- **SELECTED PASSAGE**:
= = =
Skip to main content

Tailscale Integration

The Tailscale integration lets Autoheal reach private services that live on your Tailscale tailnet — internal Grafana, Temporal, HTTP APIs, databases, or anything else only reachable from inside your network. During an investigation, the agent's sandbox joins your tailnet as a short-lived node and routes traffic through it, so you can keep those services off the public internet.

Unlike a data-source integration, Tailscale is a network connector: it does not add new query tools on its own. Instead, it provides the connectivity layer that other integrations and CLI tools (curl, temporal, psql, kubectl, gh) use to reach hosts that would otherwise be unreachable from the sandbox.

How It Works

  1. When a sandbox starts, Autoheal launches a background tailscaled process inside it, using the auth key from your integration.
  2. tailscaled runs in userspace networking mode (no elevated kernel privileges required) and joins your tailnet as an ephemeral node named autoheal-<id>.
  3. It exposes a local SOCKS5 / HTTP proxy on 127.0.0.1:1055. Sandbox tools route through this proxy to reach tailnet hosts, with DNS resolved by Tailscale (MagicDNS / split-DNS).
  4. Reachability is governed entirely by your Tailscale ACLs — the sandbox can only reach hosts you grant its tag.
= = =
Records from a pointing dataset:
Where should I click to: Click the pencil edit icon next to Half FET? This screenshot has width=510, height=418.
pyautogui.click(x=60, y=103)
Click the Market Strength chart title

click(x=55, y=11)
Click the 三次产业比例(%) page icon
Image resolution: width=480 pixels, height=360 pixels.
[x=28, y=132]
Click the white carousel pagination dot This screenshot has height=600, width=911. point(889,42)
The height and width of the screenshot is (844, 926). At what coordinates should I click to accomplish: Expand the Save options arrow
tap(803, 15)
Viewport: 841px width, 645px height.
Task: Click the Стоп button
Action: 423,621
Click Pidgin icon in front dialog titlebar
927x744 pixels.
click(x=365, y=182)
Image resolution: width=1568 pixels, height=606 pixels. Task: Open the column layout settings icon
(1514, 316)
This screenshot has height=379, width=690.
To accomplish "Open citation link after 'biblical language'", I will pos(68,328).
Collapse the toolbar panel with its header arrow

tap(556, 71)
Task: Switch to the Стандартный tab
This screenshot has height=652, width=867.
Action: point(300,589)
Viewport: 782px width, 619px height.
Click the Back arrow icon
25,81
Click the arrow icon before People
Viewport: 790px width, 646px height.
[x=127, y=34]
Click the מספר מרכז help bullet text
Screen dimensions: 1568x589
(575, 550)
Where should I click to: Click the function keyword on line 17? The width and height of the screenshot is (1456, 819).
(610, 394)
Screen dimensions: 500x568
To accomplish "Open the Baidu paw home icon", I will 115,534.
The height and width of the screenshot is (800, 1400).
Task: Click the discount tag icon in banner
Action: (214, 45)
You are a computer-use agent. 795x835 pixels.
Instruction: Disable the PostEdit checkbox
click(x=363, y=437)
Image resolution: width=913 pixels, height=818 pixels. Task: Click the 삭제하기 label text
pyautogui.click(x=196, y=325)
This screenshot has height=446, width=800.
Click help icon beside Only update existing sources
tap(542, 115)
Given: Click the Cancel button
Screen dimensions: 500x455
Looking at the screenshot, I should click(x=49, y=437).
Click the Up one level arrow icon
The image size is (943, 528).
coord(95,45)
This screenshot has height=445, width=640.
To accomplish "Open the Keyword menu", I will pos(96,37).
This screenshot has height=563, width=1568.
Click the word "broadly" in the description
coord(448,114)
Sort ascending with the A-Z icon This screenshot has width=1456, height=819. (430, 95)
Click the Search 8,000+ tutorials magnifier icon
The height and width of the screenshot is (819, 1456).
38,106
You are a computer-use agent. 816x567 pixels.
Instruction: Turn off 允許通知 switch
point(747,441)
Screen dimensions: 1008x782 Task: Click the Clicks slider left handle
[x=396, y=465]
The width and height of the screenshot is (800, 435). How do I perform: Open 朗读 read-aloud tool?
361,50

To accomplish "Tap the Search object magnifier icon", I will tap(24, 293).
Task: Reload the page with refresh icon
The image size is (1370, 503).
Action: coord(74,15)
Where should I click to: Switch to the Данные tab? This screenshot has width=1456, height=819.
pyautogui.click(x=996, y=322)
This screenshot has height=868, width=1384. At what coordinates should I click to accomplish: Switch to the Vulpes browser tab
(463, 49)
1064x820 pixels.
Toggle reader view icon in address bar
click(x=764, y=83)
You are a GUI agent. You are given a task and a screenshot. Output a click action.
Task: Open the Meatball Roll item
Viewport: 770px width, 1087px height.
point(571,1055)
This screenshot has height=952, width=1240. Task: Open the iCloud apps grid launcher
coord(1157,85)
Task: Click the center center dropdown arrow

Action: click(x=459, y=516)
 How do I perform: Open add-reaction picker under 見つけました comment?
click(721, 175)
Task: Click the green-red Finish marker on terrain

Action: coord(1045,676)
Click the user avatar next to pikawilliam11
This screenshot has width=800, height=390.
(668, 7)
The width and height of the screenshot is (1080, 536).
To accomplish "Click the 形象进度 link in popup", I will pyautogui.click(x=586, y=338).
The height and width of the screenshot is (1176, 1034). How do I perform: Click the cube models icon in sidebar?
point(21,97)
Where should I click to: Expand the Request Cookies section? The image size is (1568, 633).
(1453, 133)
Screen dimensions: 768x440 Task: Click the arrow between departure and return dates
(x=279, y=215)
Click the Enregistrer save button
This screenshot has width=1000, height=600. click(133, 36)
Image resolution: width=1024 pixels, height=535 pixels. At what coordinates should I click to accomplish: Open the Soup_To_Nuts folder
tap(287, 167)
= = =
- **EXERCISES**:
**A)** On the Tailscale integration page, what local address and port does the proxy listen on?
**B)** Pick up the Tailscale integration page after its last sentence and keep writing it.
You can set the records aside.

- **ANSWER SET**:
**A)** 127.0.0.1:1055

**B)**
Architecture

Autoheal Sandbox

│ tailscaled (userspace networking) → joins your tailnet
│ local SOCKS5/HTTP proxy on 127.0.0.1:1055


Your Tailnet (WireGuard mesh, encrypted, outbound-only from the sandbox)

│ subnet routes / direct nodes, scoped by ACL tag


Private services (internal Grafana, Temporal, APIs — no public endpoint)
  • The sandbox node is ephemeral: it automatically removes itself from your tailnet shortly after the sandbox stops.
  • No inbound ports, no public IP, and no NET_ADMIN capability are required — the connection is outbound-only.
  • The auth key is stored encrypted (Vault/secrets manager) and never written to disk inside the sandbox image.

Capabilities

Once connected, the agent's sandbox can:

CapabilityDescription
Reach private hostsConnect to any tailnet host or advertised subnet route the sandbox's ACL tag permits
MagicDNS resolutionResolve internal hostnames (e.g. grafana.internal.example.com) through Tailscale DNS
Route any CLIcurl, temporal, psql, kubectl, gh, and other tools reach private endpoints via the local proxy
Ephemeral, tagged identityEach sandbox joins as a tagged, short-lived node, auto-removed when it goes offline

Prerequisites

  • A Tailscale tailnet (any plan that supports auth keys and tags).
  • Admin access to the Tailscale admin console to mint an auth key and edit ACLs.
  • A tag defined in your ACL policy for Autoheal sandboxes (e.g. tag:autoheal-sandbox).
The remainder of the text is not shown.